[Raw data]
****

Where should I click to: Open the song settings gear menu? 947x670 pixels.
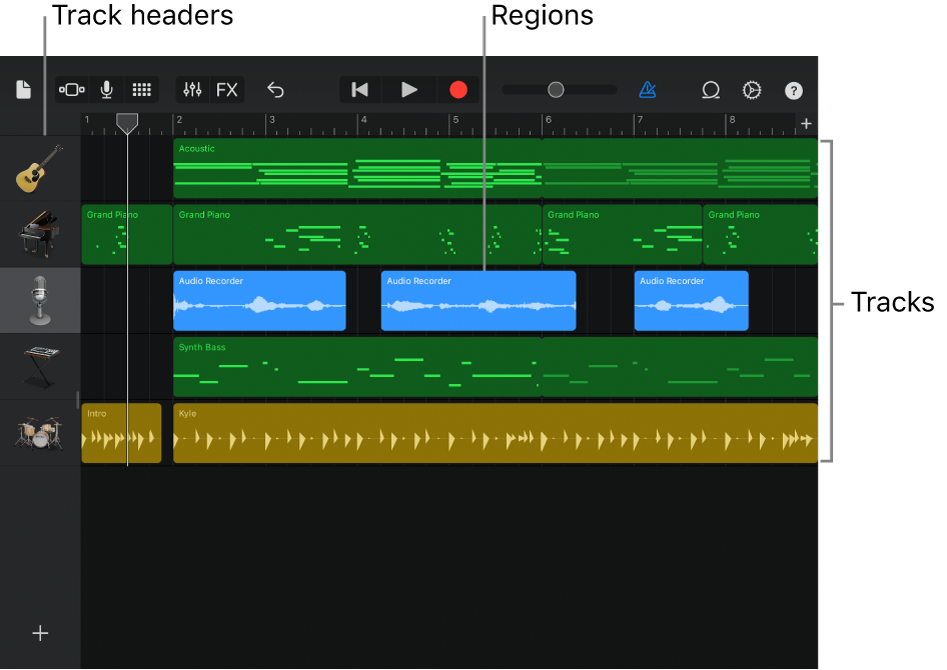click(752, 90)
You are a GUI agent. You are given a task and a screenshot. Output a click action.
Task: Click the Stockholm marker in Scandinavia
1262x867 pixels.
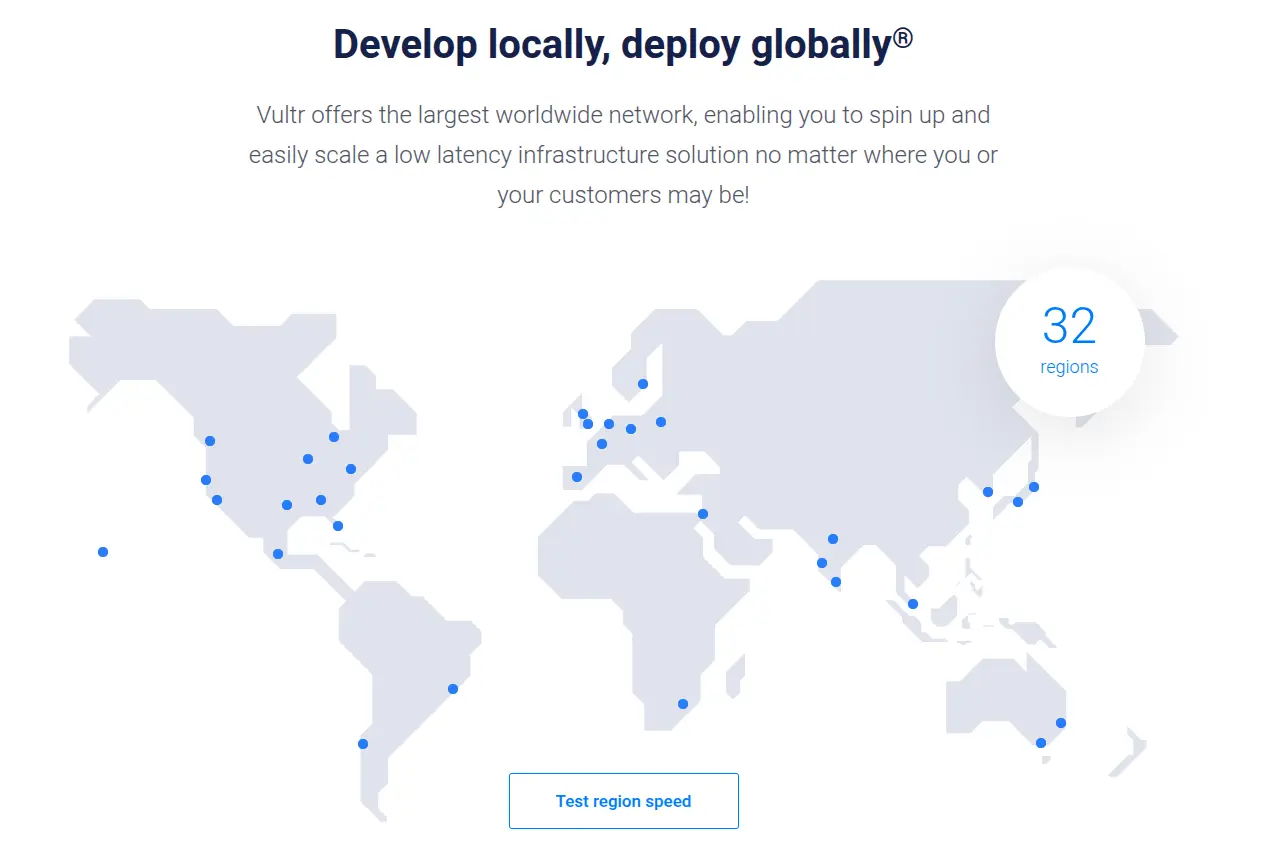pos(641,383)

****

» THE PROBLEM
Could you rewrite all of the data above as a numbered list with one line per item, skipping any blank lines and leaving out the pictures?

» COMPLETE RESPONSE
1. Where should I click to: Open the song settings gear menu? 947x670 pixels.
2. click(752, 90)
3. You are a GUI agent. You are given a task and a screenshot. Output a click action.
4. Task: Click the Stockholm marker in Scandinavia
5. 1262x867 pixels.
6. pos(641,383)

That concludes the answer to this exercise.